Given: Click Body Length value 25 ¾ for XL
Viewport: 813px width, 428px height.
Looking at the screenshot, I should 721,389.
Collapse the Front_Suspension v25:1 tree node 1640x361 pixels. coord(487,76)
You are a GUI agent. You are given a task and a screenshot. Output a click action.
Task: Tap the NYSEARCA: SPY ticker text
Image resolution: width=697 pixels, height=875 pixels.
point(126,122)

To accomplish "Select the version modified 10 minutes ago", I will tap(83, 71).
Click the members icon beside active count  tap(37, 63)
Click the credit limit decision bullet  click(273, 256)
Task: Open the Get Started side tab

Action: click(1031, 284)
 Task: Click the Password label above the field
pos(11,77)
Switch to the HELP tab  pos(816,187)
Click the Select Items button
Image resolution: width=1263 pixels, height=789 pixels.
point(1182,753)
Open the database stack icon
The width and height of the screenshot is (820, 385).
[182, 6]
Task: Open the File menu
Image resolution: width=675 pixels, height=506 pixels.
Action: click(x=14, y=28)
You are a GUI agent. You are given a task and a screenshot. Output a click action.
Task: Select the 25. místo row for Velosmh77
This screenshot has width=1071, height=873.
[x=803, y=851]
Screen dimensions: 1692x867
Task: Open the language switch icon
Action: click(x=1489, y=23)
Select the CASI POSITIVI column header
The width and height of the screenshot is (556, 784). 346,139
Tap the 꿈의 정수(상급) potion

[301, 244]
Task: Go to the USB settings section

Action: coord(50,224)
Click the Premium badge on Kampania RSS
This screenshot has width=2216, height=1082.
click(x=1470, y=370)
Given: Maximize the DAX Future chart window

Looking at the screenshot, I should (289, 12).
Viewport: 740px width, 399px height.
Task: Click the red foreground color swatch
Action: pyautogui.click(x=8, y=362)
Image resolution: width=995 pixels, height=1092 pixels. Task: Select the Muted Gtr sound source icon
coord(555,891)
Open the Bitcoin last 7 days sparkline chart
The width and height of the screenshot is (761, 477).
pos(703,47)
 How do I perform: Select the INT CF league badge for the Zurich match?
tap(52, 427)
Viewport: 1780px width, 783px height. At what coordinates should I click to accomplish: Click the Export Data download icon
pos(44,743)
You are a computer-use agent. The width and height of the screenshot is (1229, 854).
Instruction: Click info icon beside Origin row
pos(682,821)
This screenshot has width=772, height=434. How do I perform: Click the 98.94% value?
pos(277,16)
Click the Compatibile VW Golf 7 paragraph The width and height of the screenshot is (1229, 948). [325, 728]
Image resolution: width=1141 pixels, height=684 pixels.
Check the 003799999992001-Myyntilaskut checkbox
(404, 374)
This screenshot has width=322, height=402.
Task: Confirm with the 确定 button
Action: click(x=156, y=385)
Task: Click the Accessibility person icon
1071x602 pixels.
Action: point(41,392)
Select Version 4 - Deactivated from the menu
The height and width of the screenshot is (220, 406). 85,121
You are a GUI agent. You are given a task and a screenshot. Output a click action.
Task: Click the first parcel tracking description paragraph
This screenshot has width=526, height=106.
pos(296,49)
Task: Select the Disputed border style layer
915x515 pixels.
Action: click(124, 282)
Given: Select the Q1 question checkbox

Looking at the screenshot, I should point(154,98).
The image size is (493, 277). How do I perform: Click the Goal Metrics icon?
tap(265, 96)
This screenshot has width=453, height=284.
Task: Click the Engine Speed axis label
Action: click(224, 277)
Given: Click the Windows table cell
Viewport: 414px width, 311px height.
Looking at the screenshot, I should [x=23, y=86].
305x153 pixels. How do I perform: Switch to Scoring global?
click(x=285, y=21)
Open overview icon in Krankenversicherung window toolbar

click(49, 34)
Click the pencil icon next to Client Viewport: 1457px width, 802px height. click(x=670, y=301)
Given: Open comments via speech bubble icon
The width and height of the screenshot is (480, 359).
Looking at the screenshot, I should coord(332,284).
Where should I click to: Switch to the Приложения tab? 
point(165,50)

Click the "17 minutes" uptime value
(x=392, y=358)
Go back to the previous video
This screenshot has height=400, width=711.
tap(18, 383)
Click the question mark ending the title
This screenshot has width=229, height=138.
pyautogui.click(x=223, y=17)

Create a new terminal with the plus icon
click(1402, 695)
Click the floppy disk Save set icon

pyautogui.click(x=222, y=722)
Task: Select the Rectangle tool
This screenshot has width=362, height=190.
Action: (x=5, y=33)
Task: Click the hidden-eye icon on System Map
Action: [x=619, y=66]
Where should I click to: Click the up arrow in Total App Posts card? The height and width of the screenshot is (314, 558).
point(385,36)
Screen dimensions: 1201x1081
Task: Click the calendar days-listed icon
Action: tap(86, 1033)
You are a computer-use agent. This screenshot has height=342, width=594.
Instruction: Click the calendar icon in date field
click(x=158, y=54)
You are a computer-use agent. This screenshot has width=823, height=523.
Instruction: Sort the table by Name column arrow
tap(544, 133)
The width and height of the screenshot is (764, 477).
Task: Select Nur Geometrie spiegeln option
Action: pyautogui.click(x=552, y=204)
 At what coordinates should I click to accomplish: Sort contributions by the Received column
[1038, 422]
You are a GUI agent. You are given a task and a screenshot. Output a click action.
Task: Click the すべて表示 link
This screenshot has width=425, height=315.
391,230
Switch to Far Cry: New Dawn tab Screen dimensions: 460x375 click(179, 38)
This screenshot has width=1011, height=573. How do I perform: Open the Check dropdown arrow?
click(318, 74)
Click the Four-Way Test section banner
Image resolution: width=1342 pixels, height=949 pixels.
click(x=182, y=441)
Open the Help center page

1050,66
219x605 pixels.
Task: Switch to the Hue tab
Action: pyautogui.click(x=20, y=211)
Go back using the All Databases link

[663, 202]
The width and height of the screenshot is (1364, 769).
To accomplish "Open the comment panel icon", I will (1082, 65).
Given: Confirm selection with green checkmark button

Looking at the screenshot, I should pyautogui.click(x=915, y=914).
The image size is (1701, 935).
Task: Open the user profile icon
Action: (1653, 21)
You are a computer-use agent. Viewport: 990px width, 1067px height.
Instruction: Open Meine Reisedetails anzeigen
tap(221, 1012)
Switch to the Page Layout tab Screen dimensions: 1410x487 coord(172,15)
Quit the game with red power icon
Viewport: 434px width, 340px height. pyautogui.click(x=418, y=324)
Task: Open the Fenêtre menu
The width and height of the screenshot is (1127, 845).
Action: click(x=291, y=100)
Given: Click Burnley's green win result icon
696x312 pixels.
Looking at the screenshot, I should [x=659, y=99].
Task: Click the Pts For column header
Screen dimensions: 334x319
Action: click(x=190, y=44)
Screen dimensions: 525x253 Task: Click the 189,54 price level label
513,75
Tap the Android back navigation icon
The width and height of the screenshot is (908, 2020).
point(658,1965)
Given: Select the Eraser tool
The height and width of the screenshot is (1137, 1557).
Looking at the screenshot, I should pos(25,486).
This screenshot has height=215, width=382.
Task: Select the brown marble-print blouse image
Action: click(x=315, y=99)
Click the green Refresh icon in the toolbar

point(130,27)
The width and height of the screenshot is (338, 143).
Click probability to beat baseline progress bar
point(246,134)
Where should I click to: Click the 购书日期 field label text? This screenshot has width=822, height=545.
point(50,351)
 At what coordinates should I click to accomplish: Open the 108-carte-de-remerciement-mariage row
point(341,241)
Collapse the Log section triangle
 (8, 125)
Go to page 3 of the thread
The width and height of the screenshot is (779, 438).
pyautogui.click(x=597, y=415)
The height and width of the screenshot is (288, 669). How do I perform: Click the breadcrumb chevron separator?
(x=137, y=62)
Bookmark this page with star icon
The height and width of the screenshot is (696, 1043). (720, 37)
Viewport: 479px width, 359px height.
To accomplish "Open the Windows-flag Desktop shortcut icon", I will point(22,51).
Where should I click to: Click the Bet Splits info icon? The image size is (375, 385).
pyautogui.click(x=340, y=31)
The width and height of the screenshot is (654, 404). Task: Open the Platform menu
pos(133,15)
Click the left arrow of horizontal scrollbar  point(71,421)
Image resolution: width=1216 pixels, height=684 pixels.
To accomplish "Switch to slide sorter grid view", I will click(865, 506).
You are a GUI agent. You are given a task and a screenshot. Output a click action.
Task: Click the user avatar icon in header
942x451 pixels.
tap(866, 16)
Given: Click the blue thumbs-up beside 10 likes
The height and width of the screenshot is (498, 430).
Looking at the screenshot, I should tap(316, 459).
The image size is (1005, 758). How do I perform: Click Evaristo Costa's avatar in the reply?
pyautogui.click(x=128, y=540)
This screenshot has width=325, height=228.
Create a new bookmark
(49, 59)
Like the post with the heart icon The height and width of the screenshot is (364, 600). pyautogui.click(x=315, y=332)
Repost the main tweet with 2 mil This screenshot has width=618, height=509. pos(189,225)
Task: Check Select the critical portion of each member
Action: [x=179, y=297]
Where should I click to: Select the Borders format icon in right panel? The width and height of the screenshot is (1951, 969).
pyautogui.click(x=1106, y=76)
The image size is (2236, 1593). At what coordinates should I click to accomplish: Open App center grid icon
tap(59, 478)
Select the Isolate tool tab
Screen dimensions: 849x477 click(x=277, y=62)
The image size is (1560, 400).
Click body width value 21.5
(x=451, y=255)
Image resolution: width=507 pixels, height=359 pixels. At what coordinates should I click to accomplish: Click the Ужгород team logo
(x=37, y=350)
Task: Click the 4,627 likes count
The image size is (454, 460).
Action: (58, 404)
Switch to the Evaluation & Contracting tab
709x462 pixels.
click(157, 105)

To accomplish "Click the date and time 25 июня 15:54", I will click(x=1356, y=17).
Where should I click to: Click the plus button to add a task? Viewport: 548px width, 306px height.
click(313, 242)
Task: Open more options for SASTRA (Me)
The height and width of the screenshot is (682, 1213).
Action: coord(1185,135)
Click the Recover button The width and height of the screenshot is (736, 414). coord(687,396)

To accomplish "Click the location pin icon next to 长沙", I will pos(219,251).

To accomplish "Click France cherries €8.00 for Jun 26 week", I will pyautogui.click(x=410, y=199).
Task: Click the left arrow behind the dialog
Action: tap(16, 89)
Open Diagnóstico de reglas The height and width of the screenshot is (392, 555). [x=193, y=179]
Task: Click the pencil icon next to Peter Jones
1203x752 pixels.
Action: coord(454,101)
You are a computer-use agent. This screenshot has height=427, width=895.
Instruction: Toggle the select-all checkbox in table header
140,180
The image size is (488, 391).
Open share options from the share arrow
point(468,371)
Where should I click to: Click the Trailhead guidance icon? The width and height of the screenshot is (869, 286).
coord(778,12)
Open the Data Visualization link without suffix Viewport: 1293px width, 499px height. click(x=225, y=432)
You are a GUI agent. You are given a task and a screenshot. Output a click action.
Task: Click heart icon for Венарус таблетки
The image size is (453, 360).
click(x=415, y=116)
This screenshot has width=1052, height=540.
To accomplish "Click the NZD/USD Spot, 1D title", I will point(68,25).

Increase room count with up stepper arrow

__________________________________________________

• Task details:
Reproduce the records from the line with "Select Version 4 - Deactivated from the menu" up to and including the line with "Looking at the screenshot, I should point(154,98).", substituting "package" for "parcel" and leaving everything else unchanged.

• Task answer:
Select Version 4 - Deactivated from the menu
The height and width of the screenshot is (220, 406). 85,121
You are a GUI agent. You are given a task and a screenshot. Output a click action.
Task: Click the first package tracking description paragraph
This screenshot has width=526, height=106.
pos(296,49)
Task: Select the Disputed border style layer
915x515 pixels.
Action: click(124, 282)
Given: Select the Q1 question checkbox

Looking at the screenshot, I should point(154,98).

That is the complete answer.